Developer Guide

  • 2021.2
  • 06/11/2021
  • Public
Contents

Sample Demo: MMIO Reads

This demo is intended to show you how to use the data streams optimizer, as well as provide an example of the performance benefits that the tool offers.
You will use the data streams optimizer to improve the performance of a sample workload by tuning the core-from-PCIe stream (MMIO reads). You will use provided samples of an environment file, requirements file, test workload, and workload validation script.
After trying this demo, you will have a better sense of how the tool works. You can then start to use the tool with your real-time workload instead of the sample workload and assess how the tool can help you achieve your requirements.

Scenario

As context for this demo, consider the following scenario:
Imagine a high-speed motion control application which begins its control loop with I/O from a PCIe attached industrial Ethernet controller such as Intel® Ethernet Controller I225 or integrated Time-Sensitive Networking (TSN) controller.
There is about 90 µs budgeted for the core to begin the control loop, by reading sensor data from the network card (MMIO read latency), including static software overhead. In the diagram above, the overall MMIO read latency is t
3
’ - t
0
’ = 90 µs.
Imagine that you have tried to run this scenario with Intel® TCC Mode enabled in BIOS. Intel® TCC Mode settings in BIOS already meet the MMIO read latency requirement of 90 µs, but you have found that power consumption exceeds your requirement. Intel® TCC Mode disables all power management settings and may negatively affect use cases that have power consumption requirements. The data streams optimizer can balance latency and power requirements. You decide to use the data streams optimizer to try to meet the MMIO read latency requirement of 90 µs, while also improving power consumption compared to Intel® TCC Mode.
The MRL Sample Workload is a proxy for such a scenario.
This demo does not measure power consumption, but power consumption can be measured using tools outside of Intel® TCC Tools, such as Intel® SoC Watch. Get Intel® SoC Watch from Intel® VTune™ Profiler 2021.4.0.

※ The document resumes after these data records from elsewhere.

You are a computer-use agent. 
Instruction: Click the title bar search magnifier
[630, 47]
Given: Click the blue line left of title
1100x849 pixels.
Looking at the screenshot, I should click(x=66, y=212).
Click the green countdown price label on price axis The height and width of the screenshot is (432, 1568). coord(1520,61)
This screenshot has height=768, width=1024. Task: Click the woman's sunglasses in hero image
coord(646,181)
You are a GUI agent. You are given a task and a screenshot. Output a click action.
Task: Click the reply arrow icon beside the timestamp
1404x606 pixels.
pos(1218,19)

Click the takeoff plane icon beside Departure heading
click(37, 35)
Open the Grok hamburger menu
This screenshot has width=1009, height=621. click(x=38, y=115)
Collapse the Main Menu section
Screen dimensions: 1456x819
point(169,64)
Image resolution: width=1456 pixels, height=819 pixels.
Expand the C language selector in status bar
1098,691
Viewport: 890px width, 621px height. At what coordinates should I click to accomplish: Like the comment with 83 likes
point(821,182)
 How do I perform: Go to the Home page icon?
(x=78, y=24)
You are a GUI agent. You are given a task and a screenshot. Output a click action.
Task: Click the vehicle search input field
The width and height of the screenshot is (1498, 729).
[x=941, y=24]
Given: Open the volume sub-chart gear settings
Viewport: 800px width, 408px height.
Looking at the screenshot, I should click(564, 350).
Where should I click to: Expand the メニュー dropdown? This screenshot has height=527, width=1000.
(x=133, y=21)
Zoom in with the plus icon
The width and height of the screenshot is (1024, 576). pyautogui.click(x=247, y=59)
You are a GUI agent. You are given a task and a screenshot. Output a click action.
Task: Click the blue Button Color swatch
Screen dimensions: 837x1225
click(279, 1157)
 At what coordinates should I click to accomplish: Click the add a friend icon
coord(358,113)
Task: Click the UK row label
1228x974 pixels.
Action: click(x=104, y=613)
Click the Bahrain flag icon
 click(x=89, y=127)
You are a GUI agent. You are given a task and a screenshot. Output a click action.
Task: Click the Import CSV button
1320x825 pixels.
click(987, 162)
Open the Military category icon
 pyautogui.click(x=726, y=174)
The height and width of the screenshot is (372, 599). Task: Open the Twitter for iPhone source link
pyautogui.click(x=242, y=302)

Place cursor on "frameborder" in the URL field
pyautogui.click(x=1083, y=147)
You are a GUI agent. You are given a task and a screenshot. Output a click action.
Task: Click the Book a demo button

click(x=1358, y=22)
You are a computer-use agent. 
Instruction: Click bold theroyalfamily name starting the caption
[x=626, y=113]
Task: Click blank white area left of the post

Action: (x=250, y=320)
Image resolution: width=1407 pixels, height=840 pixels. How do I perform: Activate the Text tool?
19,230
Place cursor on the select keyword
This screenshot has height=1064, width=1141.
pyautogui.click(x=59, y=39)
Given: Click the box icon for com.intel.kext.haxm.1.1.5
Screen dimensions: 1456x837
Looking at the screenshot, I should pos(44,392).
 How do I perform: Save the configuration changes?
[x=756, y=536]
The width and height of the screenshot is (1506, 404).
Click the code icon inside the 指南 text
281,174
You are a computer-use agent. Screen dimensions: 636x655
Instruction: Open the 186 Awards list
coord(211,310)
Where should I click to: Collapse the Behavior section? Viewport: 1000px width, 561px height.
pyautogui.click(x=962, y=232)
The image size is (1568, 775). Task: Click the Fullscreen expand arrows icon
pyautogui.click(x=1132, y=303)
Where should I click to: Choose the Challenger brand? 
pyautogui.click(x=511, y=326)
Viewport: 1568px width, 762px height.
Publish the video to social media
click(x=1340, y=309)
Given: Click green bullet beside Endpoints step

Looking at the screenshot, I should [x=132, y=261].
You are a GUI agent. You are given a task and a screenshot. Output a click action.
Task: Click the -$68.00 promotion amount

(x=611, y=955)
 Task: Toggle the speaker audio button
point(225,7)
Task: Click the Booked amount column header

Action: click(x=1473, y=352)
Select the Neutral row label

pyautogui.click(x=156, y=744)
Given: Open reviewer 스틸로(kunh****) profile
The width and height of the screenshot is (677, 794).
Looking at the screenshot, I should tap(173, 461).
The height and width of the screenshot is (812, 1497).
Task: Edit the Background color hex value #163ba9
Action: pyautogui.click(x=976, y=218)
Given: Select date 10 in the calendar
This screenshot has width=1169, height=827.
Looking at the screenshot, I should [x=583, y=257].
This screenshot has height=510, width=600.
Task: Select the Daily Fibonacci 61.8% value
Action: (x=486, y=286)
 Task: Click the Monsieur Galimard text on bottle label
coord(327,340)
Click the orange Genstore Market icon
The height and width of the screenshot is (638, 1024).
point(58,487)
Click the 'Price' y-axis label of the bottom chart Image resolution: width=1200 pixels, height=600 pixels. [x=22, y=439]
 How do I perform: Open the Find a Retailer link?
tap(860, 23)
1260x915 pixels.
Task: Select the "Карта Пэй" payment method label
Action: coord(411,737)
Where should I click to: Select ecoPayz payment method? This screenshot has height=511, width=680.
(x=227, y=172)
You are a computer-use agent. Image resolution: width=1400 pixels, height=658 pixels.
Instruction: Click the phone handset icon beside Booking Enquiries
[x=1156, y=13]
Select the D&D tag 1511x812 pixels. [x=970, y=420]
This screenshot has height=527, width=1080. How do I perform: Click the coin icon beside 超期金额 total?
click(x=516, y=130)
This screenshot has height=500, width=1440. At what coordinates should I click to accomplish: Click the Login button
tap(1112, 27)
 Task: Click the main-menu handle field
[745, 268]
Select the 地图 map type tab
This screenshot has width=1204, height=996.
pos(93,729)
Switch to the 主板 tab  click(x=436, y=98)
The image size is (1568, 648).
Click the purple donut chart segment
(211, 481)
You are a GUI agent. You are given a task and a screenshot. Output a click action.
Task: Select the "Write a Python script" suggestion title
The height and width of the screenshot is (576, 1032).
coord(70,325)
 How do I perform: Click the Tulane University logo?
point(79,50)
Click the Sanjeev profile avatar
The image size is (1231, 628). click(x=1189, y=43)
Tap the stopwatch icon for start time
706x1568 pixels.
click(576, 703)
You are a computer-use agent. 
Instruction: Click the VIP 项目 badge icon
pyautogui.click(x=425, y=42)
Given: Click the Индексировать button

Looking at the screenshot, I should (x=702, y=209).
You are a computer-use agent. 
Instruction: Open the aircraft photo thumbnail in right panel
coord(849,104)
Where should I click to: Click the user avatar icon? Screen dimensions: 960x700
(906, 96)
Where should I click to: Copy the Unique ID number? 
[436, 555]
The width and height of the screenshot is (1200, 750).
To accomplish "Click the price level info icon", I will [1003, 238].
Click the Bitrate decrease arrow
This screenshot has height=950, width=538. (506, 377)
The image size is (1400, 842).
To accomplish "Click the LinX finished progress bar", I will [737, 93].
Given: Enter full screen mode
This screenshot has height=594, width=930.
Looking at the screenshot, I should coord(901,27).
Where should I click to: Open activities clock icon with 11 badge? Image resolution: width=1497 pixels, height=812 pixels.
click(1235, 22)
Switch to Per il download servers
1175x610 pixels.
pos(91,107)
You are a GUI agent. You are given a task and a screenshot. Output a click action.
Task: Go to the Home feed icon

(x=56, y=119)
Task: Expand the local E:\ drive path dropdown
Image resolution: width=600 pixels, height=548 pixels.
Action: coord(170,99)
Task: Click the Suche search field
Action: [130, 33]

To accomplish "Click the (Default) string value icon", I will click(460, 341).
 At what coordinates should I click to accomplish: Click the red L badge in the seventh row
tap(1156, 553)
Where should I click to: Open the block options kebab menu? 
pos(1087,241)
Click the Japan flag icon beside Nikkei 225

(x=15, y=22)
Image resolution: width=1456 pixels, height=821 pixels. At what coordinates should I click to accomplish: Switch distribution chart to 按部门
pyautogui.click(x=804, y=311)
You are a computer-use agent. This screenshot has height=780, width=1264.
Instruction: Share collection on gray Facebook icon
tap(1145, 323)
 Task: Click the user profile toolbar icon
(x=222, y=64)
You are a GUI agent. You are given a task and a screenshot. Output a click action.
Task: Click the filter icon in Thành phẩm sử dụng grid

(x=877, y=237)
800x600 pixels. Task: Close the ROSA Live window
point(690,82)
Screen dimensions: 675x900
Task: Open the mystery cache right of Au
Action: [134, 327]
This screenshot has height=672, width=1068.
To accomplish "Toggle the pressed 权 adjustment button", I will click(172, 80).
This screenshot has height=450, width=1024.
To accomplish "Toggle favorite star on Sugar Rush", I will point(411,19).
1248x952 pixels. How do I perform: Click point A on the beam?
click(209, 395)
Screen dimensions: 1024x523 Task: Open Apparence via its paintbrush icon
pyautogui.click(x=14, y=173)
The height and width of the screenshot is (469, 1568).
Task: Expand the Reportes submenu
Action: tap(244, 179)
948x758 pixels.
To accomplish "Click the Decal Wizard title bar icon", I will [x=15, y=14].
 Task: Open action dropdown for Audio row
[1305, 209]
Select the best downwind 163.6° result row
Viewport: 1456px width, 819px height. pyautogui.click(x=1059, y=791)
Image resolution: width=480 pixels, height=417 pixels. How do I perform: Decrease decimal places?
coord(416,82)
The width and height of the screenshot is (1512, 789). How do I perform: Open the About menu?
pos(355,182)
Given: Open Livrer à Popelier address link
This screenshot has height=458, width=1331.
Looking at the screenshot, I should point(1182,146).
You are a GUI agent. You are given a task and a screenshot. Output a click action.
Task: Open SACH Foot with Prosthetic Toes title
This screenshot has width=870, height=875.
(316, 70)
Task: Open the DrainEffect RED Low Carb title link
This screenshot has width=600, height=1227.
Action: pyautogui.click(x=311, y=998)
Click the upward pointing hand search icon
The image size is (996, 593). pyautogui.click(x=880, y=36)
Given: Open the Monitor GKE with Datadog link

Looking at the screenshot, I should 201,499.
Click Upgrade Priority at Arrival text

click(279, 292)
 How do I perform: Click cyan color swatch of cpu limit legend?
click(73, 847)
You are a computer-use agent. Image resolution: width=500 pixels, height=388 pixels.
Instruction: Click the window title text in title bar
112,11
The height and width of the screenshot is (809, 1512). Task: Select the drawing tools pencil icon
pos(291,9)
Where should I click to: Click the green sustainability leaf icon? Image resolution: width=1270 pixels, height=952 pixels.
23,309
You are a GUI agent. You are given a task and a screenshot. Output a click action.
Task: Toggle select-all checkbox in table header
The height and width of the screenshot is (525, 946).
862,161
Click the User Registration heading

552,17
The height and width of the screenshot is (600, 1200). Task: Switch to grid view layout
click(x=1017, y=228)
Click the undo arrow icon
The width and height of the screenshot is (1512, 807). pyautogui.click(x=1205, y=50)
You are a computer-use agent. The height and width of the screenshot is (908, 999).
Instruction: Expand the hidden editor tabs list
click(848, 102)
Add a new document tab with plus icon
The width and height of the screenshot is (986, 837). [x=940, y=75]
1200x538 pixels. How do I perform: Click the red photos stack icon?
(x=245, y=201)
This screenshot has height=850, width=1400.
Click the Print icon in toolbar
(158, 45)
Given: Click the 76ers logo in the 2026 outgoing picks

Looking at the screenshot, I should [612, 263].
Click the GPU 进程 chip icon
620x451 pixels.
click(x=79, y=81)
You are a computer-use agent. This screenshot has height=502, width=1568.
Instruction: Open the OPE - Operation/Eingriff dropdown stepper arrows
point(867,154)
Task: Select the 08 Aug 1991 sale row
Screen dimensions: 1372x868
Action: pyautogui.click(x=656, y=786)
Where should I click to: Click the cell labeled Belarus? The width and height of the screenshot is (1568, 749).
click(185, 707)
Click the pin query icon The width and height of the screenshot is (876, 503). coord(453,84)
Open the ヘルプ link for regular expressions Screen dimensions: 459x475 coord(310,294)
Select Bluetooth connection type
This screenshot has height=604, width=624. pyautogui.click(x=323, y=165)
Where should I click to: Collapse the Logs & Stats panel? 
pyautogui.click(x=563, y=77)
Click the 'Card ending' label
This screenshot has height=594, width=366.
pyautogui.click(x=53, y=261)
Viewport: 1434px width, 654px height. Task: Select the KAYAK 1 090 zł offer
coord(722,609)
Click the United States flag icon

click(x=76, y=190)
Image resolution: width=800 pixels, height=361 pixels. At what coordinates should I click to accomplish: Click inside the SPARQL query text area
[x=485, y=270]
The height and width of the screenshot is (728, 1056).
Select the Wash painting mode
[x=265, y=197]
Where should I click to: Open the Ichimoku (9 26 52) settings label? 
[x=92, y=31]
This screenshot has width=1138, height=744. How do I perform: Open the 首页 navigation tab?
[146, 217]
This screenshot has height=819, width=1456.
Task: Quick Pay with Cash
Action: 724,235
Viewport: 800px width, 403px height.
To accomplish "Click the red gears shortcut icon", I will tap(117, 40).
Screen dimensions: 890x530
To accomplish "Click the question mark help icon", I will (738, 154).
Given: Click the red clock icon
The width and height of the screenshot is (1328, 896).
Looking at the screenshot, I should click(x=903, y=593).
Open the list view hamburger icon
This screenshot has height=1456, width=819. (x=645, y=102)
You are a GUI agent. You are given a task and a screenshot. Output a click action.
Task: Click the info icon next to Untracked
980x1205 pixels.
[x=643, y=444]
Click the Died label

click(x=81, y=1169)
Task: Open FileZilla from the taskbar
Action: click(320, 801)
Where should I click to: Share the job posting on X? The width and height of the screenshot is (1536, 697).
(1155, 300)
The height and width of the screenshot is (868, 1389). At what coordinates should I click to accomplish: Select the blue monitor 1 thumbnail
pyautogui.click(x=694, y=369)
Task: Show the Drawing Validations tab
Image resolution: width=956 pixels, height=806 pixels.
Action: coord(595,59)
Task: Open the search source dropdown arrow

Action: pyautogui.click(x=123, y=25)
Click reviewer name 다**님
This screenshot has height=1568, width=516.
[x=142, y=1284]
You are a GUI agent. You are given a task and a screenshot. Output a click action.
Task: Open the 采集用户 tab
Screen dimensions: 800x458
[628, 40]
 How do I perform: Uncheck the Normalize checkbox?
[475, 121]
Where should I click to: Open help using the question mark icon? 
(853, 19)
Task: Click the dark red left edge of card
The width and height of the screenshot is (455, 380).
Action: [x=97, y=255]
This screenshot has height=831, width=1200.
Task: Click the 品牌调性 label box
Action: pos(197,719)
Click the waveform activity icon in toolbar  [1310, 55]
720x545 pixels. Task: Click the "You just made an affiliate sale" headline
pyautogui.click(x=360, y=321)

About MMIO Read Latency (MRL) Sample

In this demo, you will use MRL as the workload.
MRL is a sample application that simulates a portion of an industrial control loop with input (packet reception, Rx), compute, and output (packet transmission, Tx) segments. In particular, MRL measures how fast a core can begin the Rx segment by reading sensor data from a network interface card (NIC).
MRL uses the core-from-PCIe (MMIO reads) stream and measures the latency of the stream.

Target User for MRL

For real-time workloads representative of control loops, like MRL, a system integrator may be tasked with tuning a system to meet use case driven cycle times. This system integrator role would have a global system viewpoint of underlying hardware and software. They should have insight into the functionality of and interactions between the various system components within the critical path from data reception, to the compute workload, to the data transmission. This individual should have the knowledge (and/or have gathered all the data from other roles) and ability to:
  • Measure the MRL workload and individual stream latency
  • Calculate the individual stream latency target

Overview of the Sample Workload Validation Script

For the demo, you will use a sample workload validation script specific to the MRL workload.
The script does the following:
  1. Runs the MRL workload on the target system, according to the options specified at the command line.
  2. Compares the maximum latency measurement from the MRL workload with the latency requirement specified in the
    --latency_us
    command-line option.
  3. Returns 0 if the maximum latency measurement is equal to or lower than the latency requirement, indicating validation was successful. Returns non-zero otherwise.
For general specifications for all workload validation scripts and more details about this sample, see Create a Workload Validation Script.
The next section shows where the workload validation script appears in the requirements file.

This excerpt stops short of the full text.